On the other hand, when we know that our sovereign Father is an involved God, a God that always hears, always works, always governs, and always fulfills his purpose, it then becomes much easier to wait, trust, and even give thanks for everything. We know that there are neither unforeseen nor uncontrolled circumstances for our God. This is a confidence from which true faith can spring up. We can joyfully identify with David’s praise for our reliable, dependable, involved God: “The Lord is my strength and my shield; in him my heart trusts, and I am helped; my heart exults, and with my song I give thanks to him” (Psalm 28:7). Indeed, when we come to realize our God is truly a sovereign God, we too can experience the understanding deep in our souls that the fruit of his righteousness is real peace and a quietness born of an abiding trust (Isaiah 32:17).

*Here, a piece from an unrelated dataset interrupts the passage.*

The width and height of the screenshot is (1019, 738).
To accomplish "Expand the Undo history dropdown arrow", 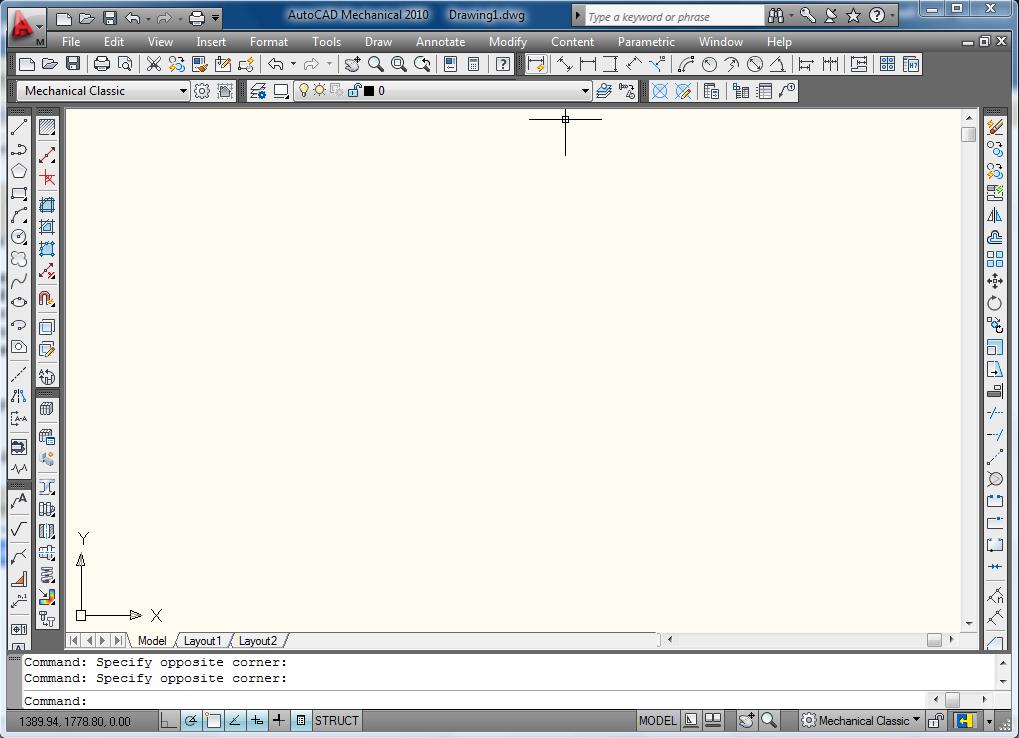I will [x=294, y=63].
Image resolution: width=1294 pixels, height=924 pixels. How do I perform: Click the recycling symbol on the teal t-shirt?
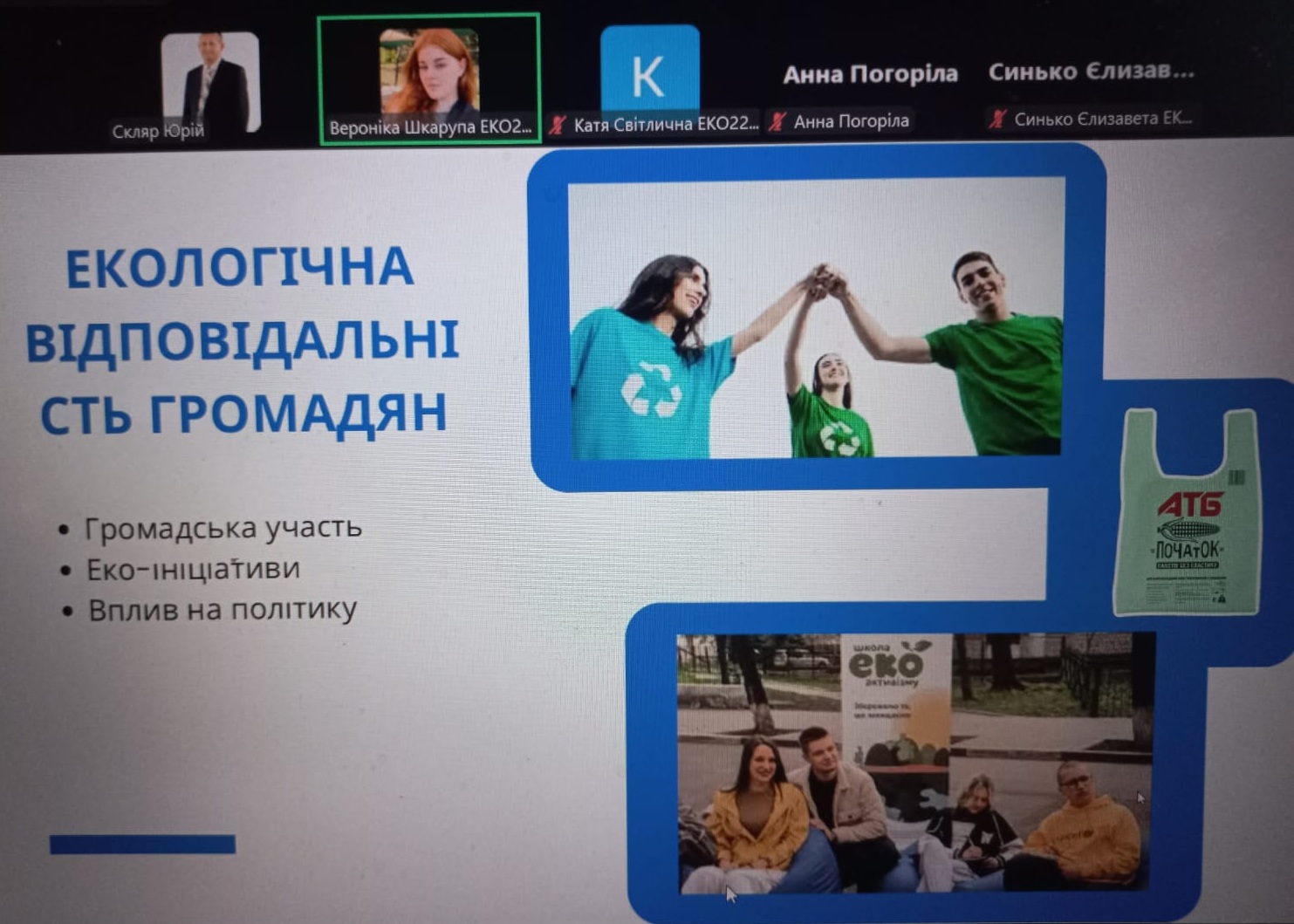[651, 389]
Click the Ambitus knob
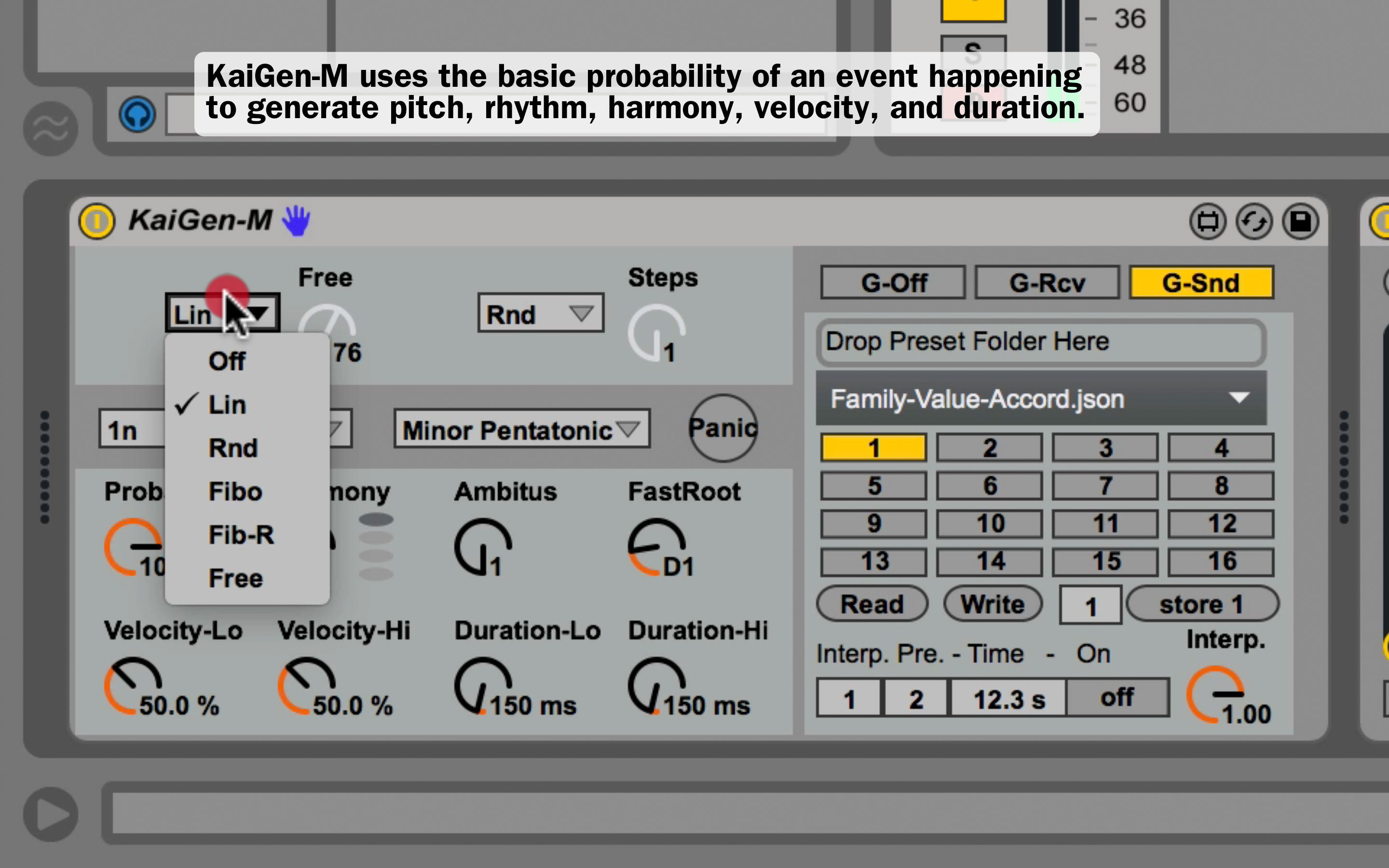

“No people ever rise higher than their idea of God.”8 This discerning observation by James Boice neatly encapsulates why developing a biblically correct understanding of the supremacy of our loving Father is such an imperative matter. If we do not believe our God to be perfectly and completely effective in his detailed, wise, and holy administration of all things within his entire creation, we have created a God of our making who is in truth not God at all. From within a whirlwind, God gave Job an extended and forcefully direct declaration of his effectual sovereignty over all things (Job 38–41). None of us today are likely to experience such a dramatic personal discourse from God, but we would do well to learn from the individual who heard these words directly from the mouth of God. After this extraordinary experience, Job’s words are both incredibly powerful and notably unambiguous: “I know that you can do all things, and that no purpose of yours can be thwarted” (Job 42:2). We must join Job in acknowledging God’s sovereignty and giving him the glory he properly deserves, rejoicing always that no purpose of our Father can ever be thwarted in any way. Indeed, if we do not completely believe this eminently scriptural truth about our great God, then our God is not God at all.

Charles Spurgeon, often affectionately referred to as the “Prince of Preachers,” perhaps summarized this best in a sermon in which he passionately asserted that we must totally believe that God’s providence guides our path and our choices. He proceeded to eloquently describe how God is sovereignly in control of everything from the particles of dust that dance in a sunbeam to the insects creeping on a rosebud—as much in control of each falling autumn leaf as the tumbling of an avalanche. Spurgeon wrapped up these thoughts with these incisive words:

He that believes in a God must believe this truth. There is no standing-point between this and atheism. There is no half way between a mighty God that worketh all things by the sovereign counsel of his will and no God at all. A God that can not do as he pleases—a God whose will is frustrated, is not a God, and can not be a God.9

Notes

Chapter 1: Learning from the Sparrows

  1. J. I. Packer, Knowing God (Downers Grove, IL: InterVarsity Press, 1993), p. 83.

  2. Albert Barnes, Notes on the Bible, accessed January 22, 2012, http://biblecommenter.com/matthew/10-29.htm.

  3. John Gill, John Gill’s Exposition of the Entire Bible, accessed January 22, 2012, http://biblecommenter.com/matthew/10-29.htm.

  4. Adam Clarke, Clarke’s Commentary on the Bible, accessed January 22, 2012, http://biblecommenter.com/matthew/10-29.htm.

  5. John Wesley, Wesley’s Notes on the Bible, accessed January 22, 2012, http://biblecommenter.com/matthew/10-29.htm.

  6. C. S. Lewis, Perelandra (New York: Scribner, 2003), ch. 5, pp. 51–61.

  7. A. W. Pink, The Attributes of God (Grand Rapids: Baker Books, 2006), p. 36.

  8. James Montgomery Boice, Whatever Happened to the Gospel of Grace (Wheaton: Crossway Books, 2009), p. 151.

  9. C. H. Spurgeon, Sermons of the Rev. C. H. Spurgeon of London, 2nd Series (New York: Sheldon and Company, 1859), Sermon #3114, “God’s Providence,”  p. 201.